This initiative is helping countries in Asia to turn water’s threats into opportunities

Water is a common factor underlying many of the most complex challenges facing the world in the coming century – from floods and droughts to pollution, food insecurity, and conflict over scarce freshwater resources. By the same logic, a focus on water can potentially lead to solutions that address multiple areas of sustainable development at the same time.

T he Water as Leverage for Resilient Cities Asia programme was a winner at the Dutch Design Awards 2020 last month in the “Best Commissioning” category. The award will give the Water as Leverage approach new impetus to scale up across the Asia region and globally.

Launched in 2018, Water as Leverage is a competition, initially involving three Asian cities, to design comprehensive projects that address the city’s challenges with water – and, by using water as an entry point, build their resilience to climate change more generally.

In giving the award, the Dutch Design Week jury noted that Water as Leverage “shows that we can approach even large, global issues as an opportunity instead of as a threat”.

Investing millions to leverage billions

Water as Leverage aims to tackle three related problems. First, there has traditionally been a lack of funding for the pre-project preparation phase in climate infrastructure investment. This includes research, building capacity, nurturing coalitions, creating innovations and developing designs.

Investing more resources in this pre-project phase can lead to the development of better projects, which can then seek bigger amounts of funding. As Henk Ovink, the Netherlands Special Envoy for International Water Affairs, puts it: “It takes millions to invest billions wisely”.

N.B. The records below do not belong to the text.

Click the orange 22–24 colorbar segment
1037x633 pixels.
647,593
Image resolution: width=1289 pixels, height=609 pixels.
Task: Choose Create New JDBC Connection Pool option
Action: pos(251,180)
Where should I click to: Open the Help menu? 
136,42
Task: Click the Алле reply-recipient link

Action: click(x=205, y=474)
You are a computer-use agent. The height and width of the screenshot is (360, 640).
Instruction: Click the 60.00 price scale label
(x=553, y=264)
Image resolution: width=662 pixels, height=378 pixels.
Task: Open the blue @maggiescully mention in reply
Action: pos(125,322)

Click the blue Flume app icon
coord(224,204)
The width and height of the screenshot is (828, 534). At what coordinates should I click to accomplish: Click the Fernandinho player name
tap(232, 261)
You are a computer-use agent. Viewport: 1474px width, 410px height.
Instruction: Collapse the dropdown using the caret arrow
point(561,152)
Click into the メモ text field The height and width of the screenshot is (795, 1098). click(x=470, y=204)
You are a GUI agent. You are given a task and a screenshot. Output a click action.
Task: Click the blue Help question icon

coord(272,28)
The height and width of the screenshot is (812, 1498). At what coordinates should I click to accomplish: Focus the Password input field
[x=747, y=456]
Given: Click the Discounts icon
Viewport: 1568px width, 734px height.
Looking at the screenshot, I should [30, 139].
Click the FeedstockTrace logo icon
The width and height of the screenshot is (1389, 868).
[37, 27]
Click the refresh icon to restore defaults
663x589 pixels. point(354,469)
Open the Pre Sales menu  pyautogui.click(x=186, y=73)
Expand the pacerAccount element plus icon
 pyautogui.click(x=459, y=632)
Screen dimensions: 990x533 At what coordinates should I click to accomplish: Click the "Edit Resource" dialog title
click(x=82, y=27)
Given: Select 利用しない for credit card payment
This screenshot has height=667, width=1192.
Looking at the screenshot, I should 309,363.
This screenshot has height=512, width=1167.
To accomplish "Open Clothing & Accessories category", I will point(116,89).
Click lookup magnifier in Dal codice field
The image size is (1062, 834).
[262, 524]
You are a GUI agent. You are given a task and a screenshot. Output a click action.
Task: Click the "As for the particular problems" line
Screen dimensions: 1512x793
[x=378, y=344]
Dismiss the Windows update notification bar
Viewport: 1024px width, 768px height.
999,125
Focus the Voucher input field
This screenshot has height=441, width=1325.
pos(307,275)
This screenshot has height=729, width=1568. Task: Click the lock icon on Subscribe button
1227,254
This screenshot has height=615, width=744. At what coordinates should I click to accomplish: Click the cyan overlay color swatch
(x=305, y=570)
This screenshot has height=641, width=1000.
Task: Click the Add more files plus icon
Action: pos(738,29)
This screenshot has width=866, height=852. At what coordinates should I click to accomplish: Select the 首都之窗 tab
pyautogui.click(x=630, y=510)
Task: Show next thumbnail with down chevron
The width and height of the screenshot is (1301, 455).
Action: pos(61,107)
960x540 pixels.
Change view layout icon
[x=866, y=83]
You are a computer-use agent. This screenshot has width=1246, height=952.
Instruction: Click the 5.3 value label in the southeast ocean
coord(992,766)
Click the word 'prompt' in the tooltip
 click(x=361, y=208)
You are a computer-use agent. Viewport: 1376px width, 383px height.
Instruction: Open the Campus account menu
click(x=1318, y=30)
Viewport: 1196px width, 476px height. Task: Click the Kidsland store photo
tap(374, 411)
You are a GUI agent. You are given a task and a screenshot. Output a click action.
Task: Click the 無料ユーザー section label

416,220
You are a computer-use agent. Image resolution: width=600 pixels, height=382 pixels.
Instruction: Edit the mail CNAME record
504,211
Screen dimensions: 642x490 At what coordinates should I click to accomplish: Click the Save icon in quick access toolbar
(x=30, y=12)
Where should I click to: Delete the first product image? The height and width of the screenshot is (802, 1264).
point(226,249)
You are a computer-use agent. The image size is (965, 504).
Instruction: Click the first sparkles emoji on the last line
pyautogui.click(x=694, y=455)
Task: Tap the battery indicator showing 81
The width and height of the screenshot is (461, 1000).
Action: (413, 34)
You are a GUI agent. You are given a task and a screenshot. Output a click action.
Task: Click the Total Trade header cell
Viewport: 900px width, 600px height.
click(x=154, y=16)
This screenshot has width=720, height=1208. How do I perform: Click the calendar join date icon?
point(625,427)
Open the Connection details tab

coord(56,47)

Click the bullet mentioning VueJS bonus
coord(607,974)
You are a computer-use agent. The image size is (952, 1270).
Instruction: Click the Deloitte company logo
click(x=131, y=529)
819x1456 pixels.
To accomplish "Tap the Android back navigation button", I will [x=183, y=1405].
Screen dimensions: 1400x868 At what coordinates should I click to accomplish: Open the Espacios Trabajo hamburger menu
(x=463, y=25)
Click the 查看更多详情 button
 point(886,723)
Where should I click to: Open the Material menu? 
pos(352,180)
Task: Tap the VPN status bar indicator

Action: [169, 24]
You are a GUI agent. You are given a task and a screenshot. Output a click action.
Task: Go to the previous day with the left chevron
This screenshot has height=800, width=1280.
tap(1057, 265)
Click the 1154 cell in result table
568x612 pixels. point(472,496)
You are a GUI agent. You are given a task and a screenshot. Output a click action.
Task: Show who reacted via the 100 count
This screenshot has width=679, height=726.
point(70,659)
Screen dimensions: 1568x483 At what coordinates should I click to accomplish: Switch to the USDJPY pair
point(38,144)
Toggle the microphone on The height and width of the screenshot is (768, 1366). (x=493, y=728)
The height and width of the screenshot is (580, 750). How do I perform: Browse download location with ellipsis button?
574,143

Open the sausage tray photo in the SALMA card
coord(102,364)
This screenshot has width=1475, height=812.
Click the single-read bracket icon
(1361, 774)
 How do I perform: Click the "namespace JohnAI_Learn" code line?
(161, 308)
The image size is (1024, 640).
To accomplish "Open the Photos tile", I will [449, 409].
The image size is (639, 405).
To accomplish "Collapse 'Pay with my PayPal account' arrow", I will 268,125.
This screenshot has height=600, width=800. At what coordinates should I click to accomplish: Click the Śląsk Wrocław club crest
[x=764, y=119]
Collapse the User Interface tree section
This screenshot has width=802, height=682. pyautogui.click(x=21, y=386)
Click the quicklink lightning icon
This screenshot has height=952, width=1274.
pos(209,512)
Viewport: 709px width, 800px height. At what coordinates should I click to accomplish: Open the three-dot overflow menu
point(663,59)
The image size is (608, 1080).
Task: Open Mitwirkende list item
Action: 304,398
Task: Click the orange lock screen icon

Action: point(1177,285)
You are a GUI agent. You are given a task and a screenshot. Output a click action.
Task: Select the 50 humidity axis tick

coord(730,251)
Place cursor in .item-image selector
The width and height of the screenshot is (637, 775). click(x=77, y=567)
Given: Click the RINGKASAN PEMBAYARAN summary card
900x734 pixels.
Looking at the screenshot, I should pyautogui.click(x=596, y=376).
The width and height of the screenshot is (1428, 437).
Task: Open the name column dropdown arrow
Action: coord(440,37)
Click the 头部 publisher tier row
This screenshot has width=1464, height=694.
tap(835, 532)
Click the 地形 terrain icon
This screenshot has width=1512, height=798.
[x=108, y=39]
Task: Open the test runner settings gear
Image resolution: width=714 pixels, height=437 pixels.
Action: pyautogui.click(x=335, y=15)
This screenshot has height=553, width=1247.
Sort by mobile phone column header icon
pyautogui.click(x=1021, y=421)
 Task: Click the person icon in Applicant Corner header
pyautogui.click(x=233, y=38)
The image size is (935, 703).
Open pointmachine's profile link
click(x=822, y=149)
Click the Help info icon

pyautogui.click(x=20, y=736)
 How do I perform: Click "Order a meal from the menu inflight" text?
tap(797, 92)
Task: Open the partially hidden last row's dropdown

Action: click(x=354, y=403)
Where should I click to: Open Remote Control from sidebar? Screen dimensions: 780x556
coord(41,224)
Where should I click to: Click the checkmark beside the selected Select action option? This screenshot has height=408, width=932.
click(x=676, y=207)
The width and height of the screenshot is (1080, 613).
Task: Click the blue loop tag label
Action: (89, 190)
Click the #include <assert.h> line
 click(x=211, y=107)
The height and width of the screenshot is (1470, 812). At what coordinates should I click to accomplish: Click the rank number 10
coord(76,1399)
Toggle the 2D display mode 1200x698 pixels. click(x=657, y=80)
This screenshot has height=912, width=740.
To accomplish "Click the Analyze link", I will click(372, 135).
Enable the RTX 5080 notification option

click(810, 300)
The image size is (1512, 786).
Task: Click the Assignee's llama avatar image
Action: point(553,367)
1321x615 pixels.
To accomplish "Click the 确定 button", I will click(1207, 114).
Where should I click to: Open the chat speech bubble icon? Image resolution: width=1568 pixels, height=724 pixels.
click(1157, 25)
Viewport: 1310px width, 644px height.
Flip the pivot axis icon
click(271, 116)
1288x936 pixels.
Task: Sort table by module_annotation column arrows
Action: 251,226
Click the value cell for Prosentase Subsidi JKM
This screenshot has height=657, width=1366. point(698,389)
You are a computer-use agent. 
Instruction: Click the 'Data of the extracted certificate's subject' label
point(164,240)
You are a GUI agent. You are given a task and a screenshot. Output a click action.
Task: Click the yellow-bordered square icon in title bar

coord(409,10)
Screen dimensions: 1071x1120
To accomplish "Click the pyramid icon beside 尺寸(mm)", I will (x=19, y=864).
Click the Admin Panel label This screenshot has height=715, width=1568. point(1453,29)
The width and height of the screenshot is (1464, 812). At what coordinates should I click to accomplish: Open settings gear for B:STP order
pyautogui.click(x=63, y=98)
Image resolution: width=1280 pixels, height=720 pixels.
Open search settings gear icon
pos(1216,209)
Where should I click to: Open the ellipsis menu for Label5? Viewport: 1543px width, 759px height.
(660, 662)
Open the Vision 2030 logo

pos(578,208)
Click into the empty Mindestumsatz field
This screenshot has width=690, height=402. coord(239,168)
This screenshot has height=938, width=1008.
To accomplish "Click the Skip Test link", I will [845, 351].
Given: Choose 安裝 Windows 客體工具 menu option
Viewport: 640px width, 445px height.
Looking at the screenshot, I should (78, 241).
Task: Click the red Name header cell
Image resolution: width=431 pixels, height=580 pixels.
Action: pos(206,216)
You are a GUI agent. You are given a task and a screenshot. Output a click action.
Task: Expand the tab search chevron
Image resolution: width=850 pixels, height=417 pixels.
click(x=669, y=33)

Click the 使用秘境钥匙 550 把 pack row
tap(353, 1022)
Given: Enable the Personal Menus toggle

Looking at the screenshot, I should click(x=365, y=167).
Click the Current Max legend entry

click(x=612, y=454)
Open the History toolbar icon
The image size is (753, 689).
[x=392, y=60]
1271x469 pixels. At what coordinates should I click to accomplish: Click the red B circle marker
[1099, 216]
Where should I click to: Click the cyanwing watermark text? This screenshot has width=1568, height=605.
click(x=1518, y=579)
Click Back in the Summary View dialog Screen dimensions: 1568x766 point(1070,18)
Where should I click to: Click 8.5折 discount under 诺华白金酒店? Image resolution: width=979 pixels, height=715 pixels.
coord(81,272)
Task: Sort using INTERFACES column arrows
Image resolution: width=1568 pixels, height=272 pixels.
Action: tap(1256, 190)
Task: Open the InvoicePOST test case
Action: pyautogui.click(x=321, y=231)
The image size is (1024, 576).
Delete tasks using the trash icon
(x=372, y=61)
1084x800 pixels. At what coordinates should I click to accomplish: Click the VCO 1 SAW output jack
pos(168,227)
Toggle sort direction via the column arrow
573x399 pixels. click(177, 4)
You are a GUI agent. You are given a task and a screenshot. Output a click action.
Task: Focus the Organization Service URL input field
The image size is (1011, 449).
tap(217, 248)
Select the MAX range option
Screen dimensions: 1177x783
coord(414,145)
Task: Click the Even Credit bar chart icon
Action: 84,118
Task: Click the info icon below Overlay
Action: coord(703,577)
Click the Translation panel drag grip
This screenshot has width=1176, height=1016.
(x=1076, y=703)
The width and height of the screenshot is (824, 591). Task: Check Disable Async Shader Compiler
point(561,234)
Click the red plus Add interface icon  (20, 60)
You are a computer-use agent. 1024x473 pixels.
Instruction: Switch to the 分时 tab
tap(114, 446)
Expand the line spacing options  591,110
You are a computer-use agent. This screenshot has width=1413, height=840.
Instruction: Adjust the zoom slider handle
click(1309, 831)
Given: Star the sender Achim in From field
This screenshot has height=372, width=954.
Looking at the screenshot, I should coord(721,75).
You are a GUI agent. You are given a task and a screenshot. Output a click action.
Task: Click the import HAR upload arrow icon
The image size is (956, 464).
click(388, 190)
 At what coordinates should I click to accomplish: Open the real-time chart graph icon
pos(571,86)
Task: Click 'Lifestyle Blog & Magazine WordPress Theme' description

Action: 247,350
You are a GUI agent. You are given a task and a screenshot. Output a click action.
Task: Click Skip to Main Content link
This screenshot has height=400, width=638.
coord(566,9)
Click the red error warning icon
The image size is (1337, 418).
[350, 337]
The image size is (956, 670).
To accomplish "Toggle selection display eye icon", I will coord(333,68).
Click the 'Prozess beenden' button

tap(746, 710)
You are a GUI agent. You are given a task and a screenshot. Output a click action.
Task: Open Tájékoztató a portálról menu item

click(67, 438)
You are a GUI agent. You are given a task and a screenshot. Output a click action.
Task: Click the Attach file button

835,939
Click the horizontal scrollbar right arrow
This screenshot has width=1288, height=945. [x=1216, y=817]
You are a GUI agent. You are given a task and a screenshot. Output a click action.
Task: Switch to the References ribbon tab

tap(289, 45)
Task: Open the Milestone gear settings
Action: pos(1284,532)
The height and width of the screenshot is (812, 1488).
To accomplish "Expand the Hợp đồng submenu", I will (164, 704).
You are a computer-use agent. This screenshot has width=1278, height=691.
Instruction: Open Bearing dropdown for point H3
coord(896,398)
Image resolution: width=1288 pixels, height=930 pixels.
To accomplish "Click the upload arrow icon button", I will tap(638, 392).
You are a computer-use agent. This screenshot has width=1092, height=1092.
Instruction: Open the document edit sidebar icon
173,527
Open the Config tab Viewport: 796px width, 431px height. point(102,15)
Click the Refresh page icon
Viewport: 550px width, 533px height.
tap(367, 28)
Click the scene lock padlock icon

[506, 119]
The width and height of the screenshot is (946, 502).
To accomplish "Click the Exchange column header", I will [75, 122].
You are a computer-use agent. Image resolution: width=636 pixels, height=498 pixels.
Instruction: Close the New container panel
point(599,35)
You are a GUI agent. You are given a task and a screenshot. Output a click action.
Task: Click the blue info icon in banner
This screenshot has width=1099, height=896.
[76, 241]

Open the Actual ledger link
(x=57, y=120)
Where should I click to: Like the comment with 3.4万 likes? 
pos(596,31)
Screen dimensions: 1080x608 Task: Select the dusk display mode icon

Water as Leverage seeks to spur new thinking by creating a “pressure cooker” atmosphere. In his TedX talk, Henk Ovink describes the approach and how it takes inspiration from the Rebuild by Design challenge after Hurricane Sandy in the USA:

The second problem is that project development is often fragmented. Water as Leverage brings together all stakeholders from the start – development banks and other financiers, vulnerable local communities, governments and project designers. Developing projects with the involvement of all stakeholders can create more opportunities for blended finance, public-private partnerships and market-based solutions.

Third, projects are often narrow in scope. Water as Leverage encourages a wider focus.

Two teams per city

In each of the first three challenge cities – Khulna, Semerang and Chennai – two teams are competing to developing proposals for comprehensive projects to address water-related challenges.

Khulna is a coastal city in Bangladesh with issues including saltwater intrusion, coastal flooding due to inadequate drainage and rising sea levels, and “dying” waterways. The city’s canals and ponds – which once held water for drinking – have gradually become choked with sediment and waste, or deliberately filled in to create new space for urban development.

Semerang in Indonesia is a rapidly urbanizing regional trade hub where overuse of aquifers has led to land subsidence, increasing vulnerability to flooding. The problems in Chennai, meanwhile, include flooding during the monsoon season, scarcity of water at other times, and pollution.

To take an example of one of the teams, City of 1000 Tanks in Chennai is focusing on the potential to revive the traditional role of temple tanks in the city – reservoirs built alongside temples that once sufficed to serve all the residents’ water needs. Cynthia Van Elk, a Dutch photographer who is recording the work across all three cities, explains further in this video:

City of 1000 Tanks is aiming to create an urban water network that links existing and new tanks, ponds, bio-swales and constructed wetlands to collect, clean and recycle rainwater and wastewater. By the end of its second phase it could be meeting around 15 percent of Chennai’s water needs.

Towards global replication

While every city has its own unique challenges, the Water as Leverage approach is replicable anywhere as its core idea is enabling collaboration among stakeholders who would not normally interact in designing projects. UN-Habitat has adopted its methodology as a best practice in its New Urban Agenda.

The Dutch Design Awards commended Water as Leverage for its “integrated and inclusive approach to transformative, design-driven solutions for complex urban challenges”. As Henk Ovink put it on accepting the Award, “We need these catalytic solutions and inspiring partnerships to accelerate climate adaptation action”.

The ideas presented in this article aim to inspire adaptation action – they are the views of the author and do not necessarily reflect those of the Global Center on Adaptation.